Reputation: 17466
I want a regEx to match some text that contains both alpha and numeric chars. But I do NOT want it to match only alpha or numbers. E.g. in python:
s = '[mytaskid: 3fee46d2]: STARTED at processing job number 10022001'
# ^^^^^^^^ <- I want something that'll only match this part.
import re
rr = re.compile('([0-9a-z]{8})')
print 'sub=', rr.sub('########', s)
print 'findall=', rr.findall(s)
generates following output:
sub= [########: ########]: STARTED at ########ng job number ########
findall= ['mytaskid', '3fee46d2', 'processi', '10022001']
I want it to be:
sub= [mytaskid: ########]: STARTED at processing job number 10022001
findall= ['3fee46d2']
Any ideas... ??
In this case it's exactly 8 chars always, it would be even more wonderful to have a regEx that doesn't have {8}
in it, i.e. it can match even if there are more or less than 8 chars.
-- edit --
Question is more to understand if there is a way to write a regEx such that I can combine 2 patterns (in this case [0-9]
and [a-z]
) and ensure the matched string matches both patterns, but number of chars matched from each set is variable. E.g. s could also be
s = 'mytaskid 3fee46d2 STARTED processing job number 10022001'
-- answer --
Thanks to all for the answers, all them give me what I want, so everyone gets a +1 and the first one to answer gets the accepted answer.

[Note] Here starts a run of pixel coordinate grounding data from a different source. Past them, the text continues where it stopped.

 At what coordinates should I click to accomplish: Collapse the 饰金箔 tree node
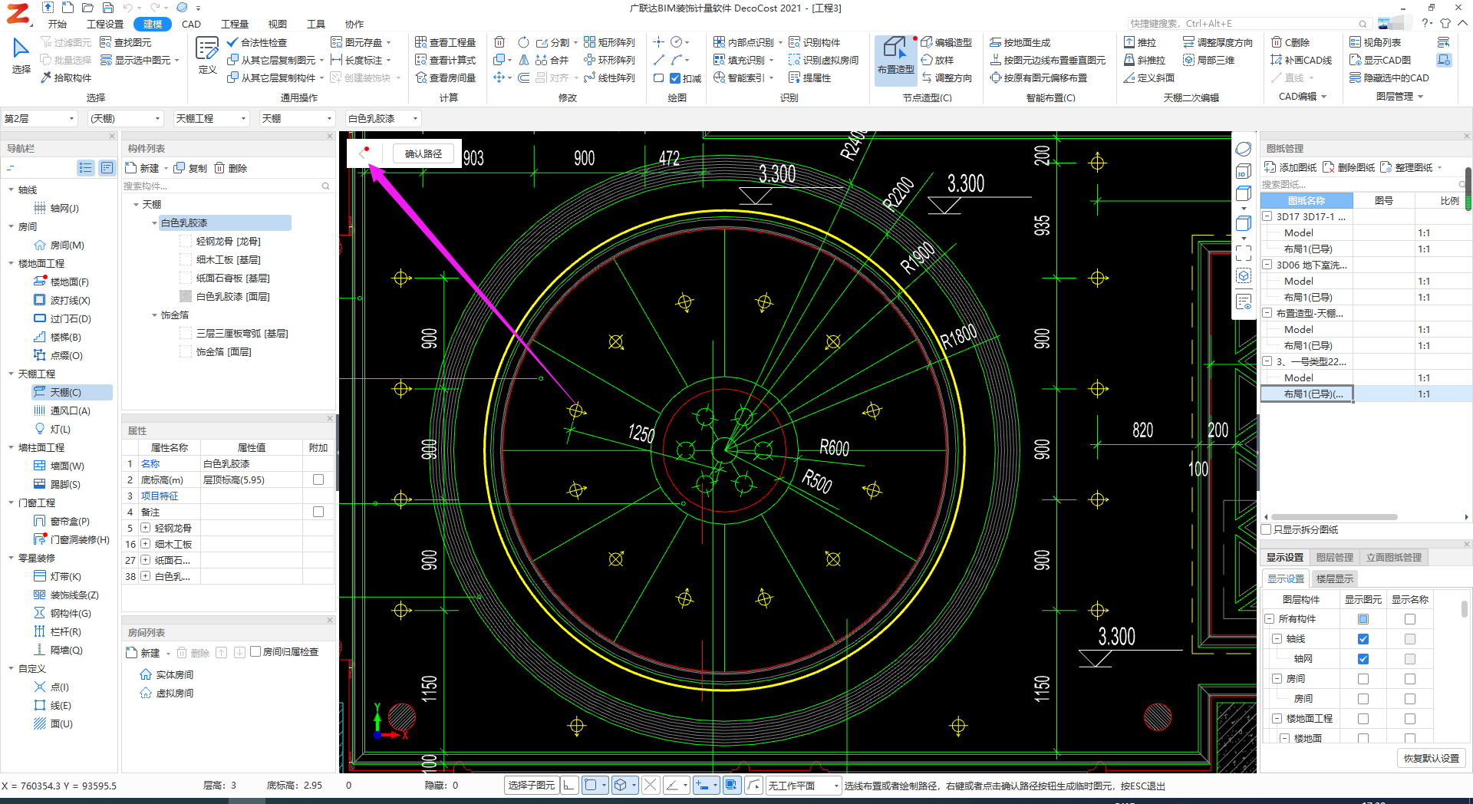pos(154,315)
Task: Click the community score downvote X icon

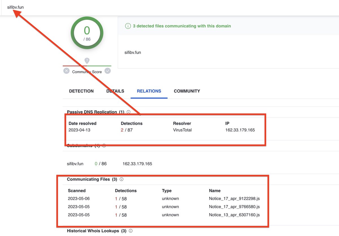Action: [x=66, y=71]
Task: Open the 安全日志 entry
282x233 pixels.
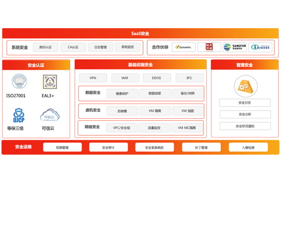Action: pyautogui.click(x=245, y=102)
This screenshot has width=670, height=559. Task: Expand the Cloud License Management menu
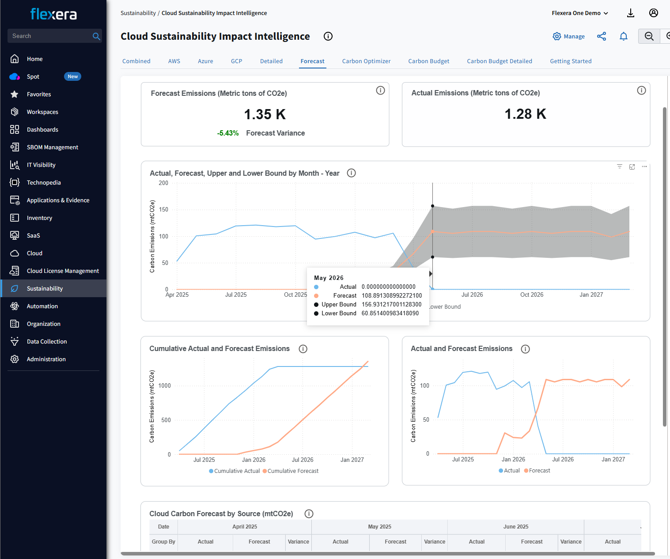[x=63, y=271]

Although jerry explains it the best. :)
If anyone is a stickler for performance, there is nothing to choose from, they're all the same.
s = '[mytaskid: 3fee46d2]: STARTED at processing job number 10022001'
# ^^^^^^^^ <- I want something that'll only match this part.
def testIt(regEx):
from timeit import timeit
s = '[mytaskid: 3333fe46d2]: STARTED at processing job number 10022001'
assert (re.sub('\\b(?=[a-z0-9]*[0-9])[a-z0-9]*[a-z][a-z0-9]*\\b', '########', s) ==
'[mytaskid: ########]: STARTED at processing job number 10022001'), '"%s" does not work.' % regEx
print 'sub() with \'', regEx, '\': ', timeit('rr.sub(\'########\', s)', number=500000, setup='''
import re
s = '%s'
rr = re.compile('%s')
''' % (s, regEx)
)
print 'findall() with \'', regEx, '\': ', timeit('rr.findall(s)', setup='''
import re
s = '%s'
rr = re.compile('%s')
''' % (s, regEx)
)
testIt('\\b[0-9a-z]*(?:[a-z][0-9]|[0-9][a-z])[0-9a-z]*\\b')

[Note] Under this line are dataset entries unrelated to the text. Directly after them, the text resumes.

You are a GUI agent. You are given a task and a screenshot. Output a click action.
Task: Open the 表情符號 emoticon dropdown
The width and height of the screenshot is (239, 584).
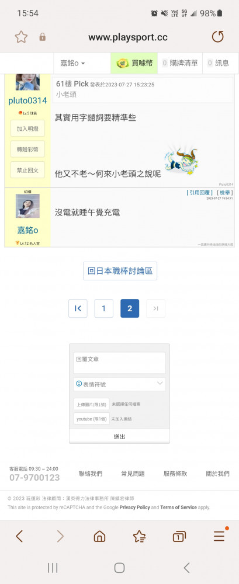click(119, 384)
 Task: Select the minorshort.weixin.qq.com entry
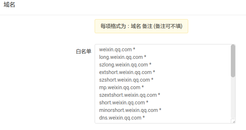(x=130, y=110)
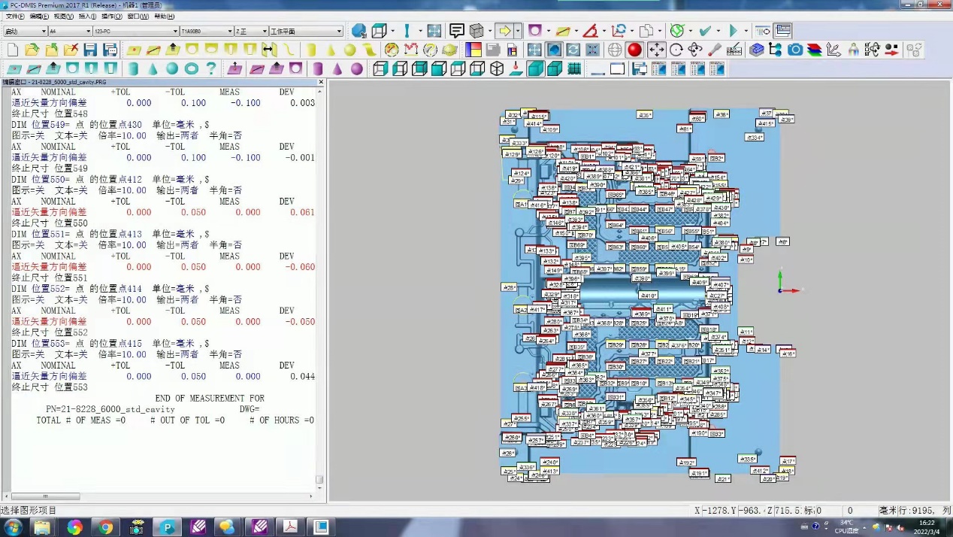Screen dimensions: 953x537
Task: Open the speech bubble comment icon
Action: coord(456,31)
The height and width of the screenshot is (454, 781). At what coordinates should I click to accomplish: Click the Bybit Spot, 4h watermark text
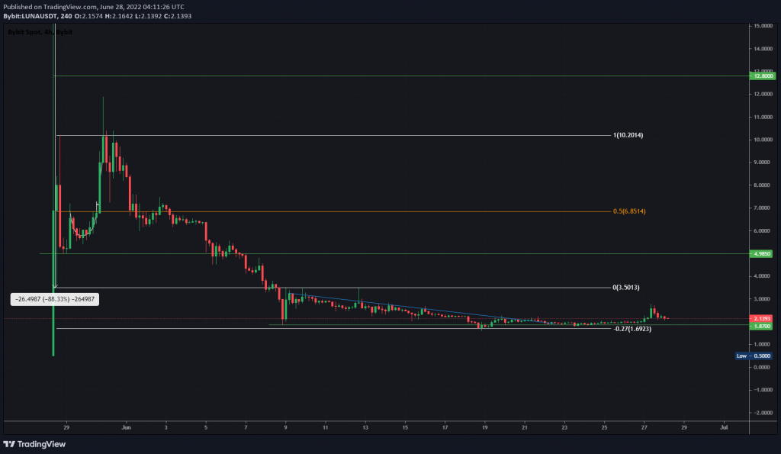click(x=40, y=32)
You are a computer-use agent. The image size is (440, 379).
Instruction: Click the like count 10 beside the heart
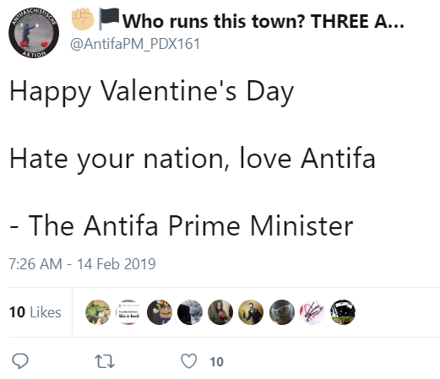[x=216, y=362]
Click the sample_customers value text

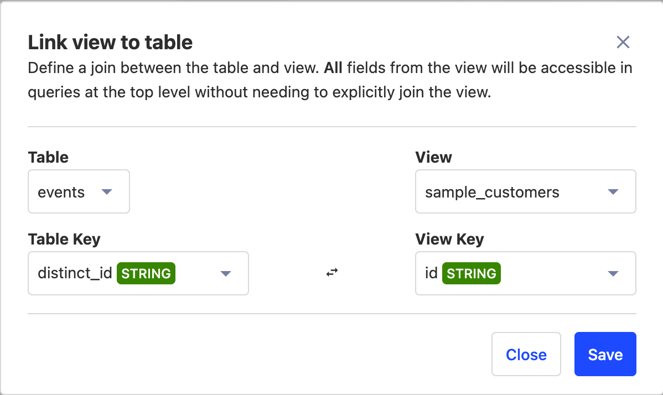492,193
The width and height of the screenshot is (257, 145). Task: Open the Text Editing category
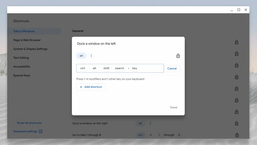click(21, 58)
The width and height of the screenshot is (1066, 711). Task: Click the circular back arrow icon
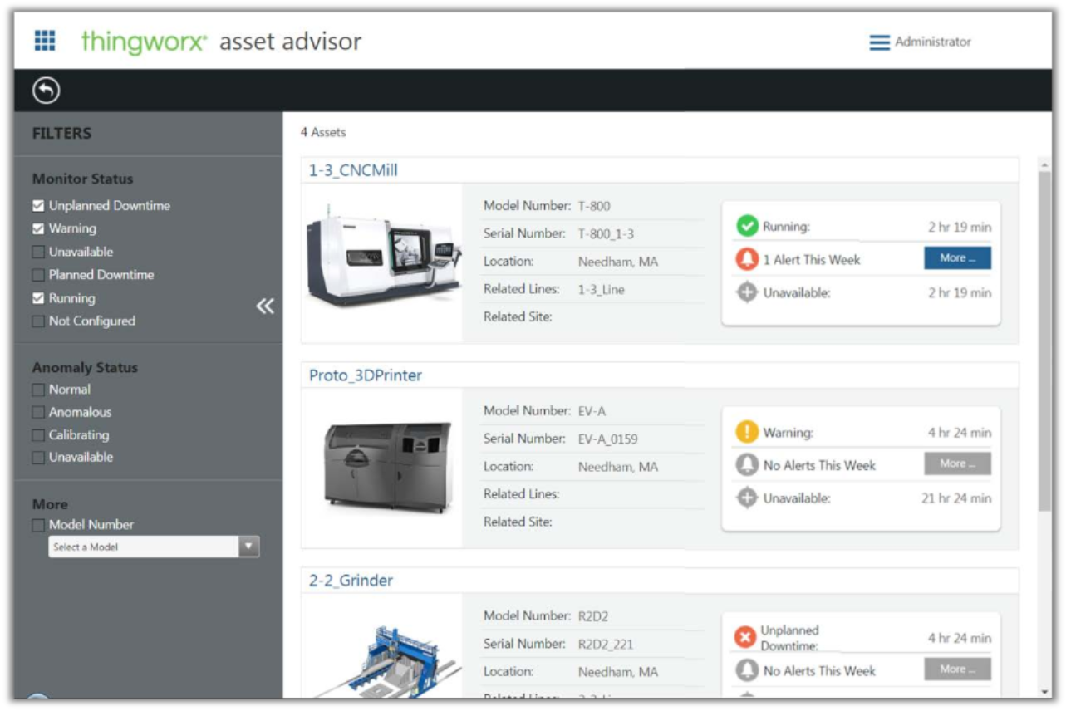pos(46,91)
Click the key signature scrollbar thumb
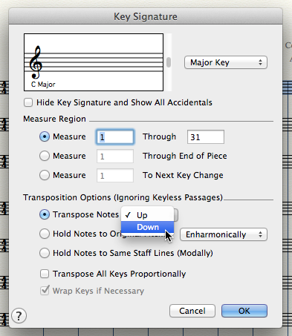Viewport: 292px width, 336px height. (169, 62)
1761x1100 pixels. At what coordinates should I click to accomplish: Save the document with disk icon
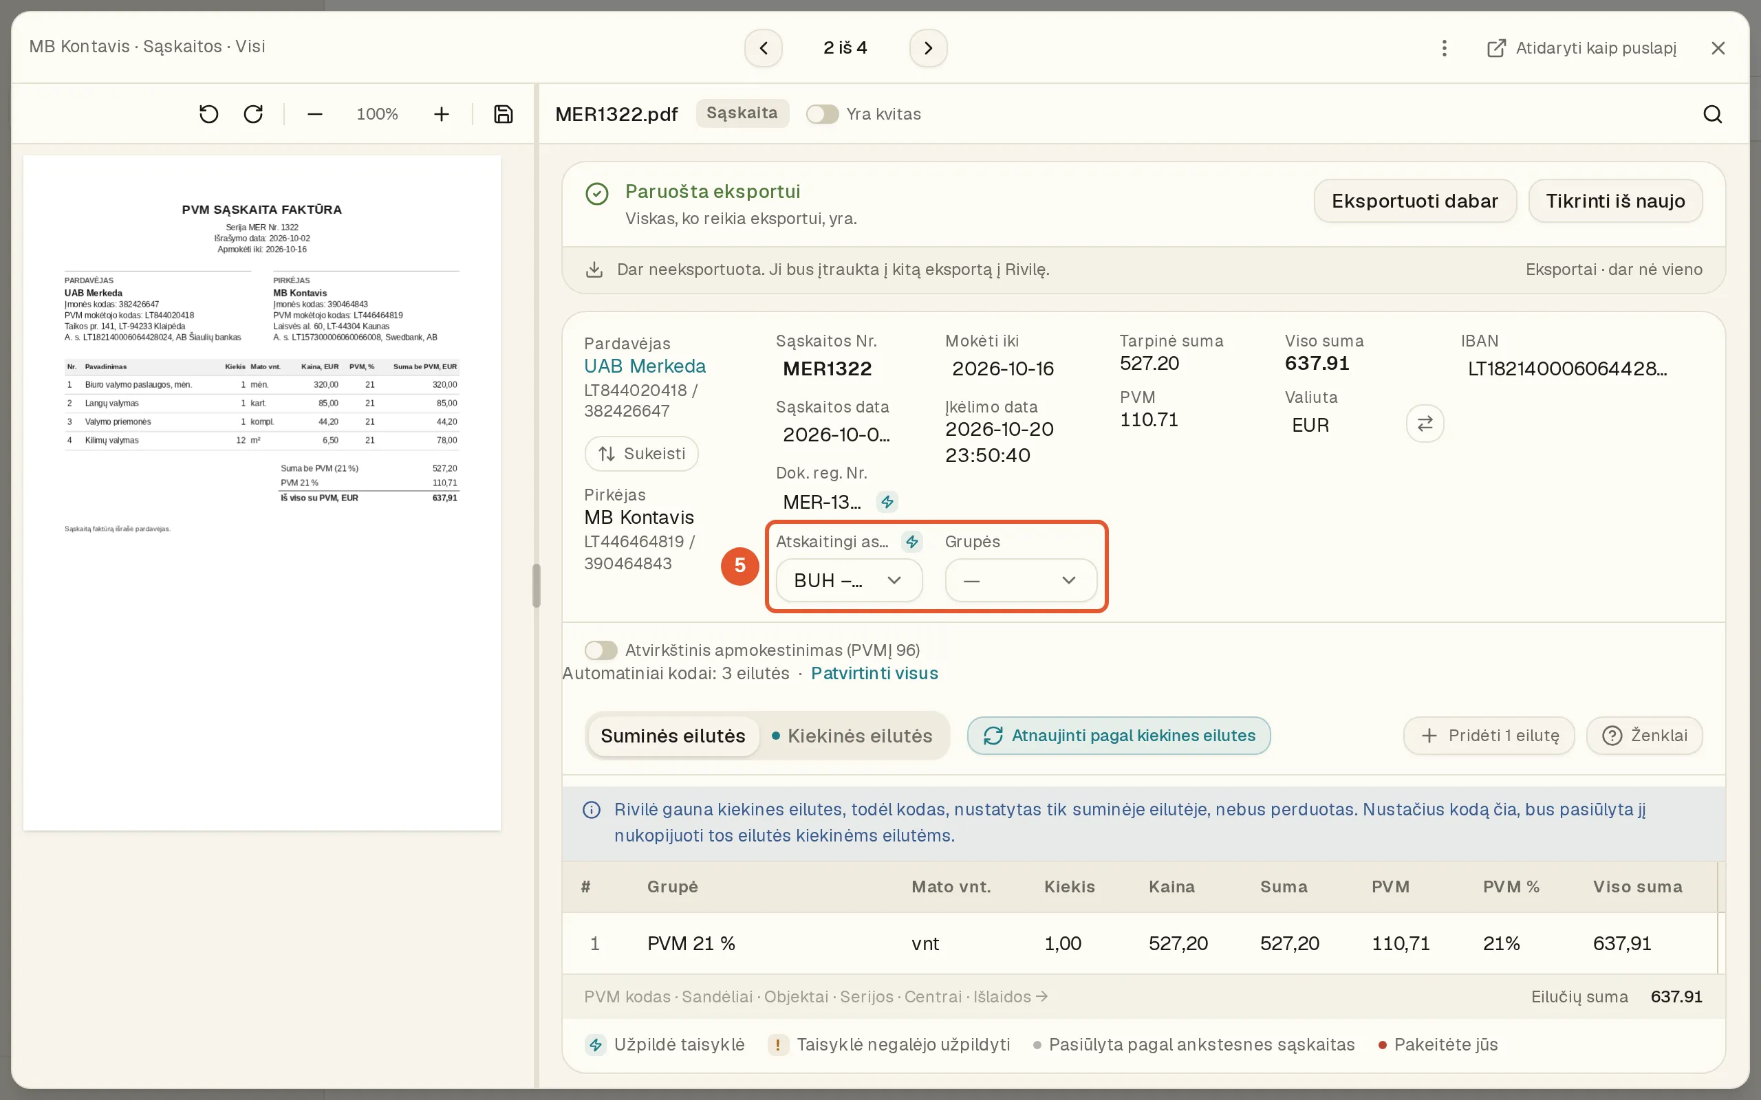[503, 114]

testIt('\\b[a-z\d]*(?:\d[a-z]|[a-z]\d)[a-z\d]*\\b')
testIt('\\b(?=[a-z0-9]*[0-9])[a-z0-9]*[a-z][a-z0-9]*\\b')
testIt('\\b(?=[0-9]*[a-z])(?=[a-z]*[0-9])[a-z0-9]+\\b')
produced:
sub() with ' \b[0-9a-z]*(?:[a-z][0-9]|[0-9][a-z])[0-9a-z]*\b ': 0.328042736387
findall() with ' \b[0-9a-z]*(?:[a-z][0-9]|[0-9][a-z])[0-9a-z]*\b ': 0.350668751542
sub() with ' \b[a-z\d]*(?:\d[a-z]|[a-z]\d)[a-z\d]*\b ': 0.314759661193
findall() with ' \b[a-z\d]*(?:\d[a-z]|[a-z]\d)[a-z\d]*\b ': 0.35618526928
sub() with ' \b(?=[a-z0-9]*[0-9])[a-z0-9]*[a-z][a-z0-9]*\b ': 0.322802906619
findall() with ' \b(?=[a-z0-9]*[0-9])[a-z0-9]*[a-z][a-z0-9]*\b ': 0.35330467656
sub() with ' \b(?=[0-9]*[a-z])(?=[a-z]*[0-9])[a-z0-9]+\b ': 0.320779061371
findall() with ' \b(?=[0-9]*[a-z])(?=[a-z]*[0-9])[a-z0-9]+\b ': 0.347522144274
Upvotes: 3
Views: 650
Reputation: 11703
Try following regex:
\b[0-9a-z]*(?:[a-z][0-9]|[0-9][a-z])[0-9a-z]*\b
This will match a word containing a digit followed an alphabet or vice versa.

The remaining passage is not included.